II
An account of the uses of such music and the rôle it plays in customs far different from our own calls for some description of the instruments employed. Every nation had its own peculiar instruments. Those of percussion seem to us particularly characteristic. Such Oriental coloration as has been applied to our modern music has been usually in the way of rhythm emphasized by strange instruments of percussion. Drums, tam-tams, gongs, etc., do not fail to suggest at once the spirit of barbarous or outlandish peoples. The Peruvians and Aztecs had a variety of drums. The Aztecs used the huehuetl and the teponastle; the one, a drum struck by the fingers, a wooden cylinder three feet high, with a deer-skin head which could be loosened or tightened at will; the other a hollow closed cylinder of wood, having two longitudinal parallel slits close together, the strip of wood between which was struck with two drumsticks whose ends were covered with rubber. This instrument is still used by the Mexican Indians. It sounds a melancholy note, and one audible at a great distance. The Aztecs also used an enormous rattle, the axacaxtli, in place of castanets. It was a gourd pierced with holes and filled with small stones.
The most characteristic Chinese instrument of percussion is the king, a set of graduated plates, stones, or bells, hung in a frame and played with a mallet. The tone produced is smooth and sonorous. In addition, the Chinese, Japanese, and Indo-Chinese have a quantity of metal gongs and cymbals, bells, tambourines, castanets, and drums of all kinds. In Siam and Burmah there is the ranat, a set of wooden or metal bars played with a mallet, in reality a xylophone; and in Java the anklong, of the same family, the bars of which are of bamboo. The Hindoos and Mohammedan Orientals also have a great number of drums, tam-tams, gongs, etc., which is not surprising in view of the predominant part rhythm was given in their music.
The stringed instruments are not less numerous. They appear to have been unknown to the Aztecs, and the Peruvians used only the tinya, a guitar with six strings. But the Chinese had a great number of them, among which the kin, a small lute with seven strings, held a peculiar place. It was long an object of veneration. Sages alone might venture to touch its strings; ordinary mortals should be content merely to regard it in silence with the most profound respect. An elaborate psaltery or zither called che, with twenty-five strings, was much in use, and there were several bowed instruments in the viol family, of uncertain ancient descent. The Cambodians, too, have instruments of the viol family, notably the tro-khmer, a three-stringed viol held like the 'cello when played. The Siamese, Coreans, and Annamites all use instruments of the guitar and mandolin family with a varying number of strings. In Burmah the favorite instrument is a queer harp with thirteen strings called the soung. In Japan there are the koto, which is a pleasing-toned zither with thirteen strings; the samisen, a small guitar associated with the Geisha girls, the buva, a type of lute, and the kokin, a primitive violin. One finds in India the sarindas or sarungis, viols with sympathetic wire strings; the vina, most generally popular of Hindoo stringed instruments, a sort of lute with two gourd resonators; and the tambura, a long slender guitar with three or more strings. But of all the stringed instruments of the Orient el’ud of Arabia is most famous. It is no other in name or fact than the lute, with broad, pear-shaped body, short neck bent back at the head, and four or more strings. Introduced by the Moors into Spain about 800 A. D., it became the favorite instrument of all Europe, was developed and improved with every care, was beautified with finest art and workmanship. From Arabia, too, may have come to Europe the first primitive violins. The Arabian rebab and the Persian kemangeh are almost identical in principle with our violin. The Arabian santirs and kanoons, zithers with many strings, played with plectra adjusted like thimbles on the finger-tips, have remained Oriental.

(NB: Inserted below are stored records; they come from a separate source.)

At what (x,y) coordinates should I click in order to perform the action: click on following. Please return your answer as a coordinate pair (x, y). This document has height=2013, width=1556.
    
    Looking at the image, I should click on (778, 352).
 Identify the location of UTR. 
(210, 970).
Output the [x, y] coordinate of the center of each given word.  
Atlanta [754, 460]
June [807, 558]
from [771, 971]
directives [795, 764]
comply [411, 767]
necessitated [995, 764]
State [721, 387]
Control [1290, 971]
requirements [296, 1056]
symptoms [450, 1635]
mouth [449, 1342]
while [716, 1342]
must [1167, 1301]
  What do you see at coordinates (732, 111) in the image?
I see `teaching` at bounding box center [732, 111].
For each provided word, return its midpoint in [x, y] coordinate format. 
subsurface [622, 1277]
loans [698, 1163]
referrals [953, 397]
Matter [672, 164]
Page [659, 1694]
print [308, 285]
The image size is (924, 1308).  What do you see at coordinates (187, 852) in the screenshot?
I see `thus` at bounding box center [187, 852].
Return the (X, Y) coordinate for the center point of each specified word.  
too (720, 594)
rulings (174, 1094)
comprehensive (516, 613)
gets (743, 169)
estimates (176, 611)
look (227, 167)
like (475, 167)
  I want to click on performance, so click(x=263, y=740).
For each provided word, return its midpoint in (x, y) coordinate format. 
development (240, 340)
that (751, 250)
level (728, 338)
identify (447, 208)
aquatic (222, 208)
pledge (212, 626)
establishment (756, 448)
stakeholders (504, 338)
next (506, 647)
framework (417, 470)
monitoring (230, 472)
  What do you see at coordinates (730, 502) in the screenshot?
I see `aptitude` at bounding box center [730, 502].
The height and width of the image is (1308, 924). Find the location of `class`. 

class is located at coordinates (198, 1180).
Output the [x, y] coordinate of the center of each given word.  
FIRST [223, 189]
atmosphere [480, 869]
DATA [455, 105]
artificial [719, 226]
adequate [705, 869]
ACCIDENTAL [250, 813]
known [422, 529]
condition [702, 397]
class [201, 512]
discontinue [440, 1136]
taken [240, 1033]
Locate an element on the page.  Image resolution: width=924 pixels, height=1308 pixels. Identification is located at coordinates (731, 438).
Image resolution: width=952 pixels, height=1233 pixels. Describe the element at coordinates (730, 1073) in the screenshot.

Wind instruments are common to all races. Flutes and fifes were known both to the Aztecs and Peruvians, and flutes, flageolets, oboes, horns, bagpipes, and trumpets are in constant use among the others. With the Aztecs conch-shells took the place of trumpets of metal. Deserving of special mention are the Chinese cheng, a set of small bamboo pipes with free reeds, precursor of the modern organ; the Hindoo tubri, a popular form of bagpipe used by the snake charmers of India; and the Arab zamr, a particularly shrill variety of oboe.
Thus we find in use among ancient semi-civilized peoples and among the Oriental races of the past and present the three great families of musical instruments; instruments of percussion, string instruments, and wind instruments, from which we have chosen and developed our orchestra. We are recalled to the remark of Saint-Saëns, already quoted, that all the musical systems of these peoples were products of human artistic ingenuity, working instinctively for artistic ends. The instinct for expression in music works so far in all races alike. But whereas those races whose music we are discussing were content with the harsh or dry sounds of the primitive instruments we have mentioned, the races of Europe have been impelled by the desire for ever richer and more flexible tone to develop and improve these instruments. Of the clumsy, hoarse viol they have made the perfect violin; of the hunting horn the mellow French horn of the orchestra; of the tremulous clavichord and spinet the powerful pianoforte. Music has become an art of sound. Those people whom, for the sake of convenience, we group together in this chapter as exotic never dissociated music from the dance or from elaborate ceremonies of one sort or another. The art of music hardly attained independence. Therefore we are almost at a loss to appreciate it outside the highly ceremonious societies in which it played its part and a discussion of some of the uses to which it was put is necessary in our chapter.